東日本大震災の記憶が薄れる中、岩手県大槌町では高校生が12年以上にわたってまちの復興の歩みを同じ場所で撮影する「定点観測」を続けています。
撮影した写真の数は5000枚以上、記録を「残し」、教訓を「伝える」思いを、代々つないでいます。

10月、大槌町で街並みの変化について意見を交わす高校生、県立大槌高校で復興の歩みを記録し続ける「復興研究会」のメンバーです。

この研究会は2013年に設立され、2025年11月5日時点では全校生徒の6割にあたる約90人が所属しています。
町内の180カ所について定期的に同じ角度で撮影する「定点観測」を続けています。

これまでの12年間で生徒たちが撮影した写真は5000枚以上にのぼり、復興研究会のホームページに掲載されています。

このうち、町の職員ら40人が犠牲となった旧役場庁舎は、津波の爪痕が残っている時期から撮影し始め、時系列に見ていくと建物が徐々に解体されて更地になる様子がわかります。

10月25日は、1、2年生約20人が5つのグループに分かれて、町の中心部である「町方地区」の撮影を行いました。

かつて町方地区に住んでいて、自宅が津波で全壊した2年生の小嶋優渉さんは、「自分と兄、母と隣の家のおばあさんと車で逃げていたけど、前方から津波が来たから、車を捨てて逃げたと聞いている」と当時について話します。

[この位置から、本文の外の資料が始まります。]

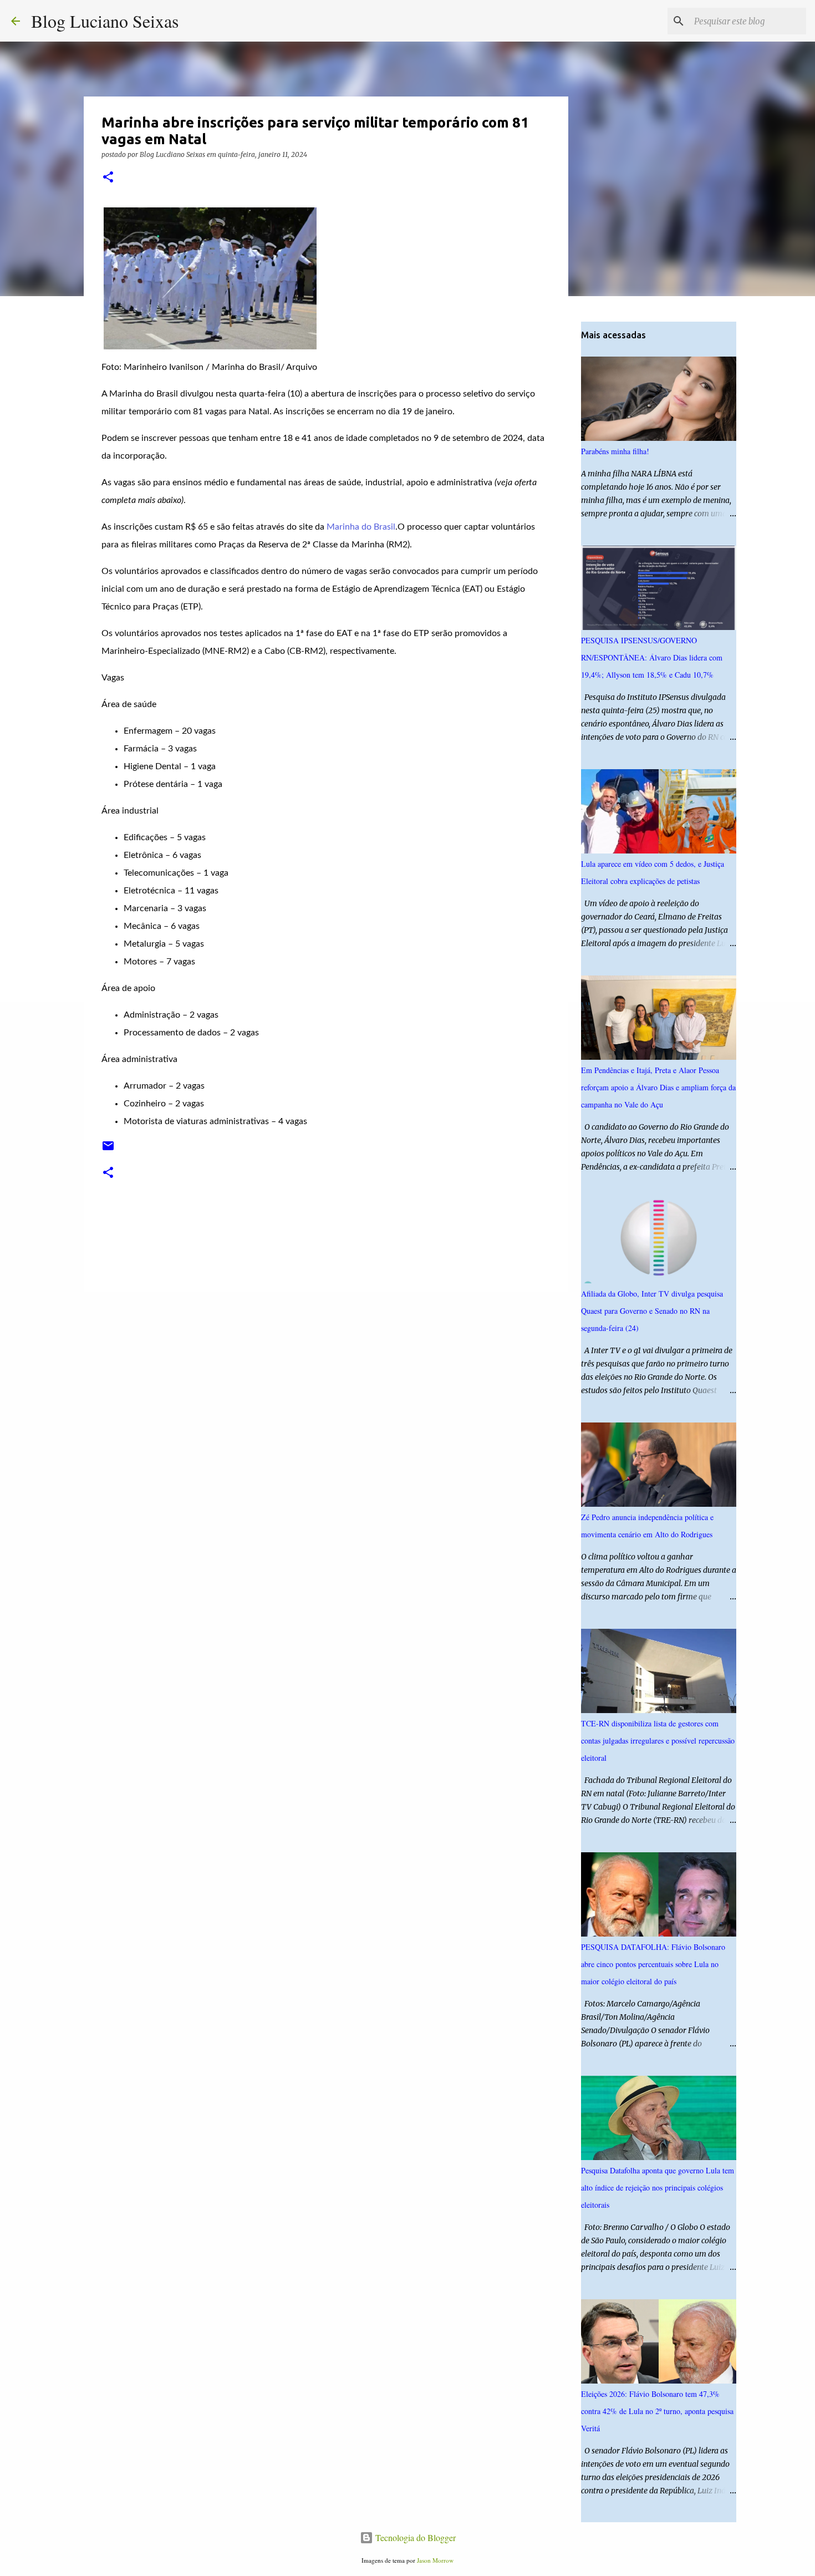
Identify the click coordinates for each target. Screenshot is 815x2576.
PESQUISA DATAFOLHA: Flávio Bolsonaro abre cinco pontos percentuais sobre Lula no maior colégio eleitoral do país (653, 1964)
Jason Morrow (435, 2560)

小嶋さんは震災当時2歳だっため、はっきりとした津波の記憶はありません。

それでも、家族などから聞いた当時の状況を多くの人に伝えていかなければならないと考え、研究会に入りました。

大槌高校2年 小嶋優渉さん
「大槌町で生まれ育って、高校までずっと大槌にいるので、しっかり考えなければならないことだと思う」

小嶋さんは「定点観測」だけではなく、研究会として震災を語り継ぐ活動にも参加しています。

大槌高校2年 小嶋優渉さん
「(津波が)5分後となったら、とにかく高い場所にというので、垂直避難」

9月には、町内を訪れた愛知県名古屋市の大学生に避難の大切さを語ったほか、被災した旧役場庁舎が解体された経緯も伝えました。

大槌高校2年 小嶋優渉さん
「観光スポットとして来る人がいるらしくて、『それは違う』と思う人たちがいるから、すごく時間をかけて対話や議論を重ねて、やっと解体という決断になった」

この日は研究会と大学生が、ディスカッションを行いました。

名古屋の大学生
「津波を経験した人や、被災地に住んでいる人から実際に話を聞くことが、データだけ見るのではなく、心に残った」

小嶋さんは、震災当時幼かった若い世代にも、できることはあると訴えます。

大槌高校2年 小嶋優渉さん
「当時の状況を想像することはできるし、それを次につなげていけば伝承になる。こういう活動を今後も続けたい」

当時の記憶があいまいな世代が増えていくことは避けられませんが、小嶋さんは定点観測を通じて、後輩たちに震災を意識し関心を持ってほしいと願っています。

大槌高校2年 小嶋優渉さん
「先輩たちの思いは無駄にしたくないし、次の世代、後輩にもつなげられるよう自分たちがしっかり活動していくことが、伝承につながっている」

後輩たちもその思いをくみ取っています。

研究会の1年生
「普段は普通に過ごしているので、どう復興しているかは気にしたことがなかった。写真を撮って比べると、復興したことを知ることができる」

将来は岩手県に残り教育関係の仕事を希望している小嶋さんは、次の世代に震災を伝える貴重な資料として「定点観測」は必要だと語ります。

大槌高校2年 小嶋優渉さん
「今やっていることは将来もしっかり、その時の若い世代につなげられる材料になる。今後の研究会の活動も向き合っていきたい」

記録を「残し」、教訓を「伝える」。
その思いを後輩たちに託しながら、未来にバトンをつないでいきます。